(Items from a data source)
=== Section Start ===
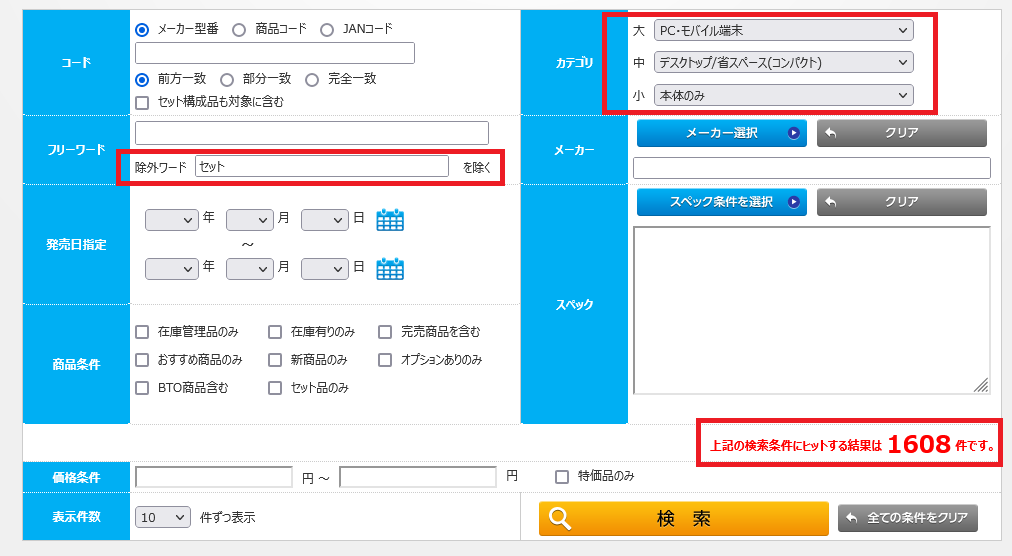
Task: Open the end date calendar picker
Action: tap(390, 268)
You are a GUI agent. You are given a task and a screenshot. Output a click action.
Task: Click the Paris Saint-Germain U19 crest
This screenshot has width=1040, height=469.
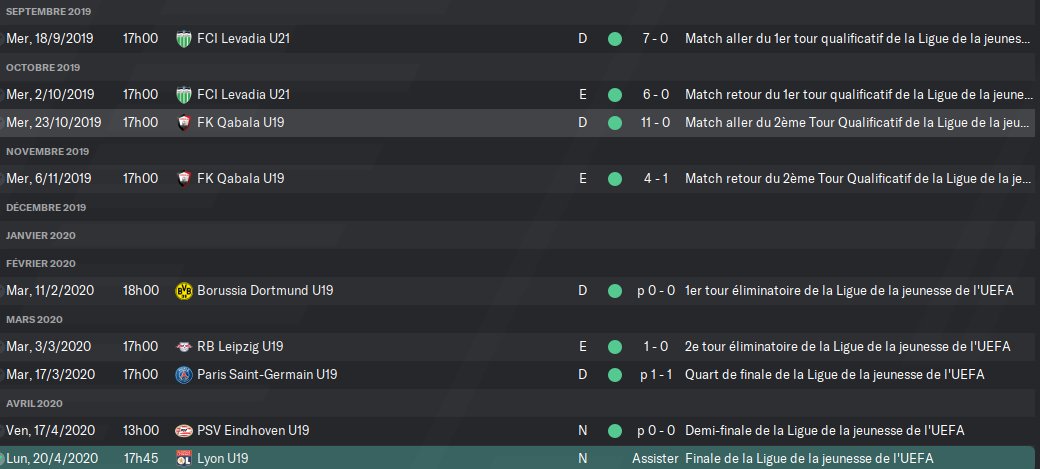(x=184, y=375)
=== Section End ===
*Problem details*.
Each line from the line containing "You are a GUI" through the final line of the data above must be retyped exactly; nothing else, and no pictures, may appear.

*Written response*.
You are a GUI agent. You are given a task and a screenshot. Output a click action.
Task: Click the Paris Saint-Germain U19 crest
This screenshot has width=1040, height=469.
(x=184, y=375)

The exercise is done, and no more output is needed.